── RECORDS ──

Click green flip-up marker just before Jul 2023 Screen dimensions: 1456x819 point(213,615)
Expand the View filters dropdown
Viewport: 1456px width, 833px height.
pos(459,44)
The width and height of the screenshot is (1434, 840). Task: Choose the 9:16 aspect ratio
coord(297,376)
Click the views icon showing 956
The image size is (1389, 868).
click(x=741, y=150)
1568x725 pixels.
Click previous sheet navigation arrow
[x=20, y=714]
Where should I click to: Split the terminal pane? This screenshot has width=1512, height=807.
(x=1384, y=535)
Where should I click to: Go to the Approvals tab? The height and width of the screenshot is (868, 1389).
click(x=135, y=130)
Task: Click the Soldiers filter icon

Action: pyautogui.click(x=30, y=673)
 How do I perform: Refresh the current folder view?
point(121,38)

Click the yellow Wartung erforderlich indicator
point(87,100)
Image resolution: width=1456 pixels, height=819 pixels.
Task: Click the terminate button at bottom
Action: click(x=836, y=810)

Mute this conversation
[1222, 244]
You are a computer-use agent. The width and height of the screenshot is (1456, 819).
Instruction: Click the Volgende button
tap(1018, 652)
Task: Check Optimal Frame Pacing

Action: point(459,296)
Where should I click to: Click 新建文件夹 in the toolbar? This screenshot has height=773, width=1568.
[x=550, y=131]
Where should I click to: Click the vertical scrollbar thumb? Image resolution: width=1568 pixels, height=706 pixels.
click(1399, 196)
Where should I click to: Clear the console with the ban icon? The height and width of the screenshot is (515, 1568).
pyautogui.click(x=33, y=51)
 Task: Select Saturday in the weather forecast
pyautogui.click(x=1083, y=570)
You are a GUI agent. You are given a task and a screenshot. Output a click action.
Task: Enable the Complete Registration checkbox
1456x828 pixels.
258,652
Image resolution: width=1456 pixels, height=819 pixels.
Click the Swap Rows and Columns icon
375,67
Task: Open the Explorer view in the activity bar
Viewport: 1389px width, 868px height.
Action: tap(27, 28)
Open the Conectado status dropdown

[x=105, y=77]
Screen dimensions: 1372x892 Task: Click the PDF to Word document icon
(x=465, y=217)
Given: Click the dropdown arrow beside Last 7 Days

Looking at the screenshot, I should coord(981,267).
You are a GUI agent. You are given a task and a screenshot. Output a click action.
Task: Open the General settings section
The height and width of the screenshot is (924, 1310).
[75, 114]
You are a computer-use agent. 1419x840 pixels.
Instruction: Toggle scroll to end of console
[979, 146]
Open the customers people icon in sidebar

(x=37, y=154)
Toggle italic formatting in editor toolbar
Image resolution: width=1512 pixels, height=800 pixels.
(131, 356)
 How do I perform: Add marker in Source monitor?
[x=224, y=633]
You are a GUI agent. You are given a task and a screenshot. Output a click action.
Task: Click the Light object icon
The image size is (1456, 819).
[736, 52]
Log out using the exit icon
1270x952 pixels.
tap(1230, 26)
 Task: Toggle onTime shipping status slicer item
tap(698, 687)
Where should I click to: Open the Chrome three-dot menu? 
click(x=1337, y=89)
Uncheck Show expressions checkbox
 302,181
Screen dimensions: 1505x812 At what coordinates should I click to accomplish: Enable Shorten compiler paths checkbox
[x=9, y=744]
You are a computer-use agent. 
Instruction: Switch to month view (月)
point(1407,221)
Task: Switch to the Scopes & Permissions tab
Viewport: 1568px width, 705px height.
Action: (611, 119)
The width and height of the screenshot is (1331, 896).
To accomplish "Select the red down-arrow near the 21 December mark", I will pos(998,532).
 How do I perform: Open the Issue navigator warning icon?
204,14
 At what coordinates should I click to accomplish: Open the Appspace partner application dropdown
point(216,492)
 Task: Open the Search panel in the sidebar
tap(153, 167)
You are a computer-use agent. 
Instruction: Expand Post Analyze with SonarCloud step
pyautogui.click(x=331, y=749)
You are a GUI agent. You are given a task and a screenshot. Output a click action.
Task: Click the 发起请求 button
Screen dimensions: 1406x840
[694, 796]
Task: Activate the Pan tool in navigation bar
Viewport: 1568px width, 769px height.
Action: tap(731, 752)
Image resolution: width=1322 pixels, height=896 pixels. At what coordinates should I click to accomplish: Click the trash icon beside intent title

───

REQUIRED ACTION
An exact copy of every record above is required.

RESPONSE AREA
Click green flip-up marker just before Jul 2023 Screen dimensions: 1456x819 point(213,615)
Expand the View filters dropdown
Viewport: 1456px width, 833px height.
pos(459,44)
The width and height of the screenshot is (1434, 840). Task: Choose the 9:16 aspect ratio
coord(297,376)
Click the views icon showing 956
The image size is (1389, 868).
click(x=741, y=150)
1568x725 pixels.
Click previous sheet navigation arrow
[x=20, y=714]
Where should I click to: Split the terminal pane? This screenshot has width=1512, height=807.
(x=1384, y=535)
Where should I click to: Go to the Approvals tab? The height and width of the screenshot is (868, 1389).
click(x=135, y=130)
Task: Click the Soldiers filter icon

Action: pyautogui.click(x=30, y=673)
 How do I perform: Refresh the current folder view?
point(121,38)

Click the yellow Wartung erforderlich indicator
point(87,100)
Image resolution: width=1456 pixels, height=819 pixels.
Task: Click the terminate button at bottom
Action: click(x=836, y=810)

Mute this conversation
[1222, 244]
You are a computer-use agent. The width and height of the screenshot is (1456, 819).
Instruction: Click the Volgende button
tap(1018, 652)
Task: Check Optimal Frame Pacing

Action: point(459,296)
Where should I click to: Click 新建文件夹 in the toolbar? This screenshot has height=773, width=1568.
[x=550, y=131]
Where should I click to: Click the vertical scrollbar thumb? Image resolution: width=1568 pixels, height=706 pixels.
click(1399, 196)
Where should I click to: Clear the console with the ban icon? The height and width of the screenshot is (515, 1568).
pyautogui.click(x=33, y=51)
 Task: Select Saturday in the weather forecast
pyautogui.click(x=1083, y=570)
You are a GUI agent. You are given a task and a screenshot. Output a click action.
Task: Enable the Complete Registration checkbox
1456x828 pixels.
258,652
Image resolution: width=1456 pixels, height=819 pixels.
Click the Swap Rows and Columns icon
375,67
Task: Open the Explorer view in the activity bar
Viewport: 1389px width, 868px height.
Action: tap(27, 28)
Open the Conectado status dropdown

[x=105, y=77]
Screen dimensions: 1372x892 Task: Click the PDF to Word document icon
(x=465, y=217)
Given: Click the dropdown arrow beside Last 7 Days

Looking at the screenshot, I should coord(981,267).
You are a GUI agent. You are given a task and a screenshot. Output a click action.
Task: Open the General settings section
The height and width of the screenshot is (924, 1310).
[75, 114]
You are a computer-use agent. 1419x840 pixels.
Instruction: Toggle scroll to end of console
[979, 146]
Open the customers people icon in sidebar

(x=37, y=154)
Toggle italic formatting in editor toolbar
Image resolution: width=1512 pixels, height=800 pixels.
(131, 356)
 How do I perform: Add marker in Source monitor?
[x=224, y=633]
You are a GUI agent. You are given a task and a screenshot. Output a click action.
Task: Click the Light object icon
The image size is (1456, 819).
[736, 52]
Log out using the exit icon
1270x952 pixels.
tap(1230, 26)
 Task: Toggle onTime shipping status slicer item
tap(698, 687)
Where should I click to: Open the Chrome three-dot menu? 
click(x=1337, y=89)
Uncheck Show expressions checkbox
 302,181
Screen dimensions: 1505x812 At what coordinates should I click to accomplish: Enable Shorten compiler paths checkbox
[x=9, y=744]
You are a computer-use agent. 
Instruction: Switch to month view (月)
point(1407,221)
Task: Switch to the Scopes & Permissions tab
Viewport: 1568px width, 705px height.
Action: (611, 119)
The width and height of the screenshot is (1331, 896).
To accomplish "Select the red down-arrow near the 21 December mark", I will pos(998,532).
 How do I perform: Open the Issue navigator warning icon?
204,14
 At what coordinates should I click to accomplish: Open the Appspace partner application dropdown
point(216,492)
 Task: Open the Search panel in the sidebar
tap(153, 167)
You are a computer-use agent. 
Instruction: Expand Post Analyze with SonarCloud step
pyautogui.click(x=331, y=749)
You are a GUI agent. You are given a task and a screenshot. Output a click action.
Task: Click the 发起请求 button
Screen dimensions: 1406x840
[694, 796]
Task: Activate the Pan tool in navigation bar
Viewport: 1568px width, 769px height.
Action: tap(731, 752)
Image resolution: width=1322 pixels, height=896 pixels. At what coordinates should I click to accomplish: Click the trash icon beside intent title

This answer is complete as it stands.